Selected text:
----------------
Second, this Plan's failure to prioritize the energy grid's much needed repair and stabilization will have deadly consequences for local residents. Consider Puerto Rico's increasingly aging population. Many of our elders live alone, since their children, lacking economic opportunities to live a meaningful life in Puerto Rico, have had to move to the US mainland. Our more than 768,000 residents over 65 years old need stable energy for their health-related equipment: a sleep apnea or asthma therapy machine, a refrigerator to store their insulin, fans, or air conditioners to bear the island's increasing temperature and mosquitos.

In short, they need energy to survive. So do children or adults with similar health conditions. Our working class needs energy to safely operate their businesses, or to enjoy a bare-minimum quality of life at home: without having to purchase groceries twice per week because the power outages spoiled food stored in their refrigerator or having to spend thousands of dollars repairing home equipment damaged by the power grid’s frequent voltage fluctuations.

I cannot overemphasize the extent to which Puerto Ricans are already being deprived of such basic protections as a result of our grid's dysfunctionality.

The situation before us demands a full commitment to reconstructing our energy grid. But instead of taking this reality seriously, the Board has negotiated a Plan that glosses over Puerto Rican's material realities and passes the costs of debt repayment onto a vulnerable population. Such a treatment of the most affected party here –that is, local residents– completely misses the mark of what it means to respect and protect human rights.

Lastly, this Plan's treatment of the close to 12,000 PREPA pensioners is nothing short of abusive and inhumane. PREPA's pensioners are working class individuals who have spent decades building our energy grid, taking care of our families' and communities' needs in crisis times, and maintaining a functional grid after more than 50 storms and hurricanes that have made landfall in Puerto Rico since the 1950's. Any sense of decency and respect would provide and guarantee them, at a minimum, the well-earned pensions they paid for, worked for, and have relied on as their primary source of income upon retiring.

But here too, the Board reaches the opposite conclusion: to reduce the value of current and future pensions and offer little to no assurance that the money to pay their pensions will be there during the final years of their lives. Even active PREPA workers, who are due to retire soon, are being disproportionately affected with their pensions being slashed by half even after they spent decades contributing to their retirement fund.
----------------
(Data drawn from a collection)
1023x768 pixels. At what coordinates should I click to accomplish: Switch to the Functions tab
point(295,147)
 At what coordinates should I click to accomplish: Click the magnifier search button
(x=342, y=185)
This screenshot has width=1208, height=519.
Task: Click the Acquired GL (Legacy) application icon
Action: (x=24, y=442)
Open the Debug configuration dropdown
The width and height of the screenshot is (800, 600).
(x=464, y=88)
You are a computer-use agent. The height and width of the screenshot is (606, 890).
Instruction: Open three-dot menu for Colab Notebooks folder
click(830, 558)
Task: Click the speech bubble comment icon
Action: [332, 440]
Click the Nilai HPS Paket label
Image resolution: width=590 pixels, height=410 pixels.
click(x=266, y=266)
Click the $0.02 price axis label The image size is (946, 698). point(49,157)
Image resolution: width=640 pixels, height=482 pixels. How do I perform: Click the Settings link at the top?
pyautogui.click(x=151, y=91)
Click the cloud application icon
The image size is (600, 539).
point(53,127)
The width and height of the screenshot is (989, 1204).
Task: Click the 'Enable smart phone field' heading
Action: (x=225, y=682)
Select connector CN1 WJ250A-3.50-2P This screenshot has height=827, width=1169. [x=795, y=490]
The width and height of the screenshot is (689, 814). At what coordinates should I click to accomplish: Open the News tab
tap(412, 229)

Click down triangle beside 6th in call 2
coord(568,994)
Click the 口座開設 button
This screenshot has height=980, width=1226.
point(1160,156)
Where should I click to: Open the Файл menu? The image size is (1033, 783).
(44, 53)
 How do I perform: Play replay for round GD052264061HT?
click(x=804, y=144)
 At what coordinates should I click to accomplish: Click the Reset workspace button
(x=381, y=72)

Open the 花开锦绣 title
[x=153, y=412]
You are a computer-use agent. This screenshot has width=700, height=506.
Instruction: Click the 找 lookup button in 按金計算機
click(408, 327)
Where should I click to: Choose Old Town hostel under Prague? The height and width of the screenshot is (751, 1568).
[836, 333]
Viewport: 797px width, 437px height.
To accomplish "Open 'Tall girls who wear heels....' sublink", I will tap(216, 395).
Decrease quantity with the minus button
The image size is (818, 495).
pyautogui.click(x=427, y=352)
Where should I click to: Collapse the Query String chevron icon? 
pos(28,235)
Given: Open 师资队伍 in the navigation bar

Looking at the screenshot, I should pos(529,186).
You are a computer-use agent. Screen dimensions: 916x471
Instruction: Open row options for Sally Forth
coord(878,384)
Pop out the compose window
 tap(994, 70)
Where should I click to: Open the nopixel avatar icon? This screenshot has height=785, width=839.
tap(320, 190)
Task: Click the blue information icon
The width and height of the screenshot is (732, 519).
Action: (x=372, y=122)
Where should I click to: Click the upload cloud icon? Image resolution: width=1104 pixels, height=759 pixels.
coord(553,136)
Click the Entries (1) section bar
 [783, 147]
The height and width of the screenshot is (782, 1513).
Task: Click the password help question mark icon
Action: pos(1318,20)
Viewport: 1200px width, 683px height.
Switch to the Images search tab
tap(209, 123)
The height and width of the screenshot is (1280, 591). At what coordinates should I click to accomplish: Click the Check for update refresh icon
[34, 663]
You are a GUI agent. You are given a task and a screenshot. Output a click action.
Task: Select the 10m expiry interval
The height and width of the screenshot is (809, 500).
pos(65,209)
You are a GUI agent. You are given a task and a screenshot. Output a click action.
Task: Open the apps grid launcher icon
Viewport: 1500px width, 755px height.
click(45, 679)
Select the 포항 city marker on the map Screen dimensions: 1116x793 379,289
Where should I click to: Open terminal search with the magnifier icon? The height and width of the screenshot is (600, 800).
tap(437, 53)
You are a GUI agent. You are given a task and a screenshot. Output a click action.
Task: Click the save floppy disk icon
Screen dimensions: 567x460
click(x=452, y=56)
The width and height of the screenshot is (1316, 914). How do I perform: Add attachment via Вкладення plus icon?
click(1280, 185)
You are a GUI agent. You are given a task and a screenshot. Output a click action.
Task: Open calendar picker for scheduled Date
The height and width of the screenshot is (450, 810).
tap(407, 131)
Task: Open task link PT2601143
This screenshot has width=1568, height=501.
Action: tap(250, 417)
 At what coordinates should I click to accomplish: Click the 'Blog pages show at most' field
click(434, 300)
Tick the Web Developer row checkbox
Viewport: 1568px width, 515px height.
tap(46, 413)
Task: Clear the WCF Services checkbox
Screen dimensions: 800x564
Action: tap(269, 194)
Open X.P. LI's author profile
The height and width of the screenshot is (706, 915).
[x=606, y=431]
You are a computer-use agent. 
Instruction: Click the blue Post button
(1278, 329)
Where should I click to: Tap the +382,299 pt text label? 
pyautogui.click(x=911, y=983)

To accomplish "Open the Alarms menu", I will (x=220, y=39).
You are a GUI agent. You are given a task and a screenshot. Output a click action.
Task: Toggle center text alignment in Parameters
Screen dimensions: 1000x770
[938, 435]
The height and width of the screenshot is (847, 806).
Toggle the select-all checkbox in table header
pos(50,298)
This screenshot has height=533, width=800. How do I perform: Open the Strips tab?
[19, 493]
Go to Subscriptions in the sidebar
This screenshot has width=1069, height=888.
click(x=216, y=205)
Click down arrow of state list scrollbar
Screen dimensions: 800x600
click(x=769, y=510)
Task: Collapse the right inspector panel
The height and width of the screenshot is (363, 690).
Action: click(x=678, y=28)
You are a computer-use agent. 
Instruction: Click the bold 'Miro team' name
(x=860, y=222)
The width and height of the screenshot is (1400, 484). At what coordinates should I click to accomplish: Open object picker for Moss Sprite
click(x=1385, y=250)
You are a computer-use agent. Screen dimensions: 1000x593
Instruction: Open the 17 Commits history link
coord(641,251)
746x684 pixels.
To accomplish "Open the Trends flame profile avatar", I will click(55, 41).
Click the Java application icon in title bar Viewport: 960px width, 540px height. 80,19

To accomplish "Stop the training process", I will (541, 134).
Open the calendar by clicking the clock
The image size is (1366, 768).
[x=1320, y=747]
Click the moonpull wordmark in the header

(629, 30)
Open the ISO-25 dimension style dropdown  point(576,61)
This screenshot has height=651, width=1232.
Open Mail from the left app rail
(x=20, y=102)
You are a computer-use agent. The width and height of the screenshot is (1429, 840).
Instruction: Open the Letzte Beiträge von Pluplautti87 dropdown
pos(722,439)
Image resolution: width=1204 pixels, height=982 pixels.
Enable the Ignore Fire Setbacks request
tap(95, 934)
----------------
Instructions:
A. According to the text on Puerto Rico's energy grid plan, about how many PREPA pensioners are there?
B. Proceed with the text on Puerto Rico's energy grid plan, picking up after its final sentence.

Answers to the tasks:
A. Close to 12,000.

B.
The economic and psychological toll this move has had on current and future PREPA pensioners cannot be understated. Already, some future PREPA pensioners have taken their lives as a result of their precarious economic future. Hundreds are suffering from acute mental illnesses –anxiety, depression, violence among their loved ones– that are directly traceable to the Board's insensitivity towards pensioners’ livelihoods.

Beyond the speculations and legal theories, what the Board and the bondholders are debating over, as this Court is well-aware, are the lives of millions of poor, largely elderly, and vulnerable individuals. It has been clear that the bondholder groups are especially indifferent to this reality. Their insistence on maximizing the value of their claims is a textbook abusive vulture-fund practice, which civil society actors, governments, courts, and the international community have repeatedly denounced in recent years, as is evident in the UN General Assembly Resolution previously mentioned.

Recognizing the bondholders' abusive pretensions, as well as the need to protect Puerto Rican's most basic civil, social, and economic rights, a proper resolution of this bankruptcy requires (1) prioritize the grid's reconstruction, (2) prevent any attempt to pass on energy costs to innocent civilians through rate increases, and (3) protect the pensioners.

This Plan does not meet any of the three conditions I've laid out above. On the contrary, it further injures residents and erodes our ability to enjoy a safe and stable quality of life. I thus urge this Court to reject the current Plan of Adjustment and to compel the parties to reach an agreement that is truly viable for the people of Puerto Rico. Thank you.